> What is required: Count the lines of the records that contain the string "screenshot". Reply with the number only.

## BEGIN Excerpted data

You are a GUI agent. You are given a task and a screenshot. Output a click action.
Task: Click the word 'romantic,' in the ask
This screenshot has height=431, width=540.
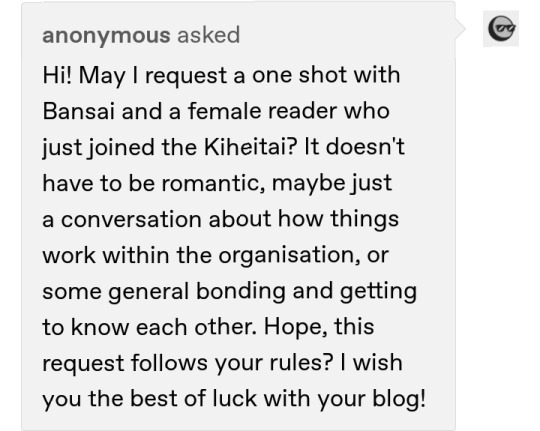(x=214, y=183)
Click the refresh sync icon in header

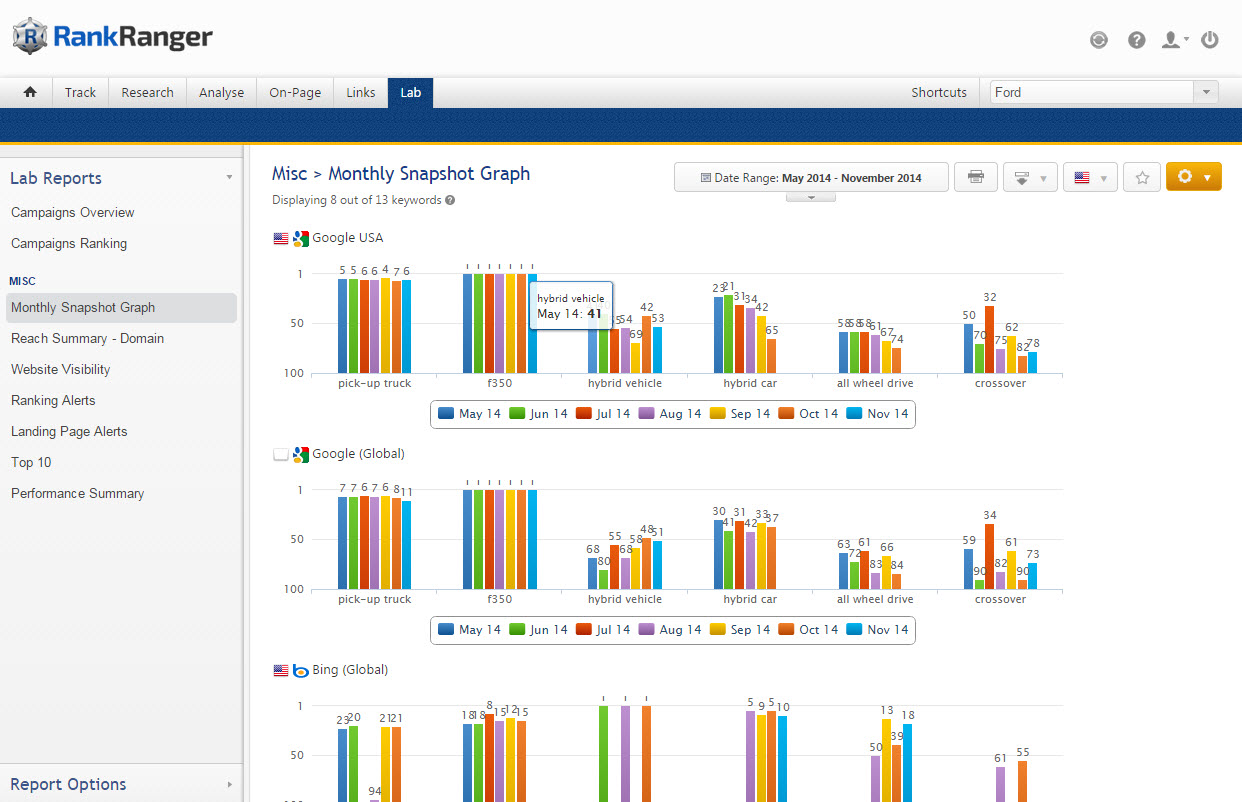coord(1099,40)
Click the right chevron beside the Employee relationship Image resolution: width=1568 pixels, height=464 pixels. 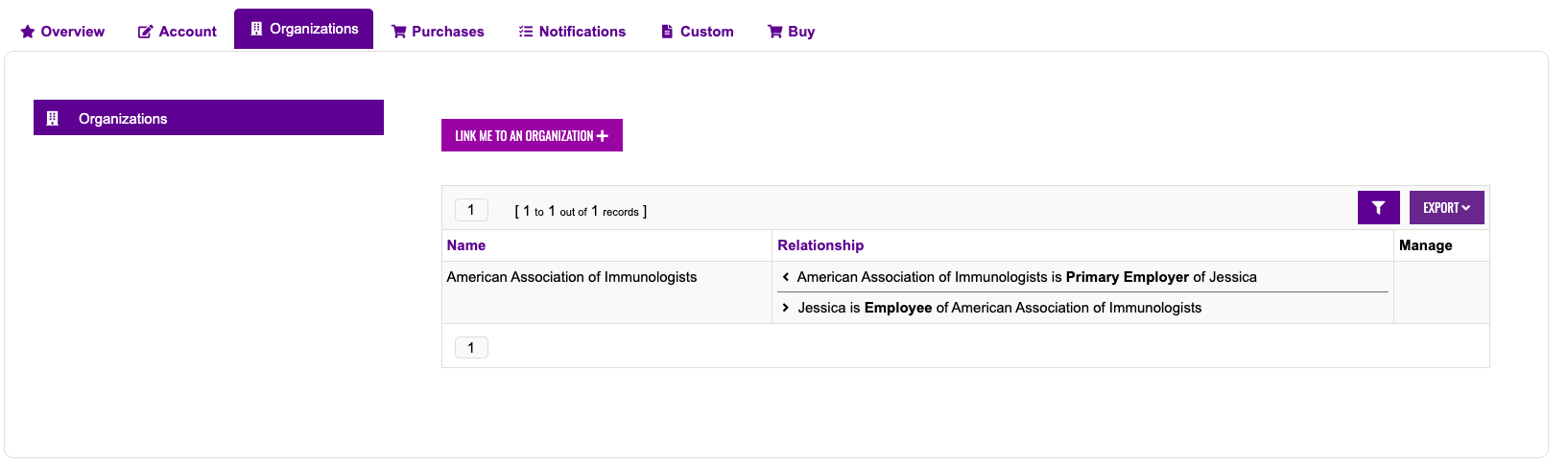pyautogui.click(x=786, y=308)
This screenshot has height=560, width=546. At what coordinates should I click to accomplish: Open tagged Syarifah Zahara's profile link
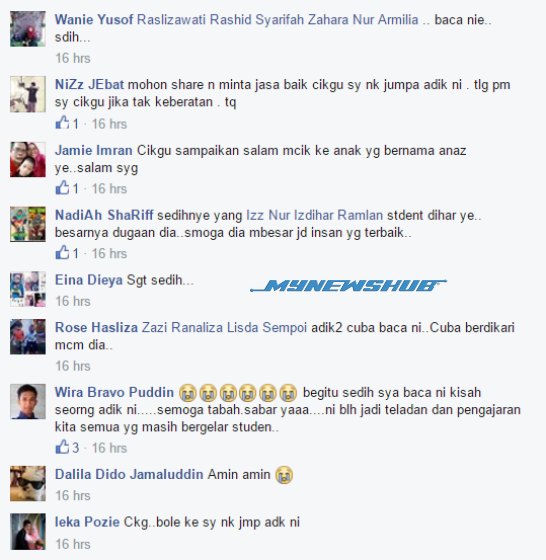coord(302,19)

## END Excerpted data

> Reply: 3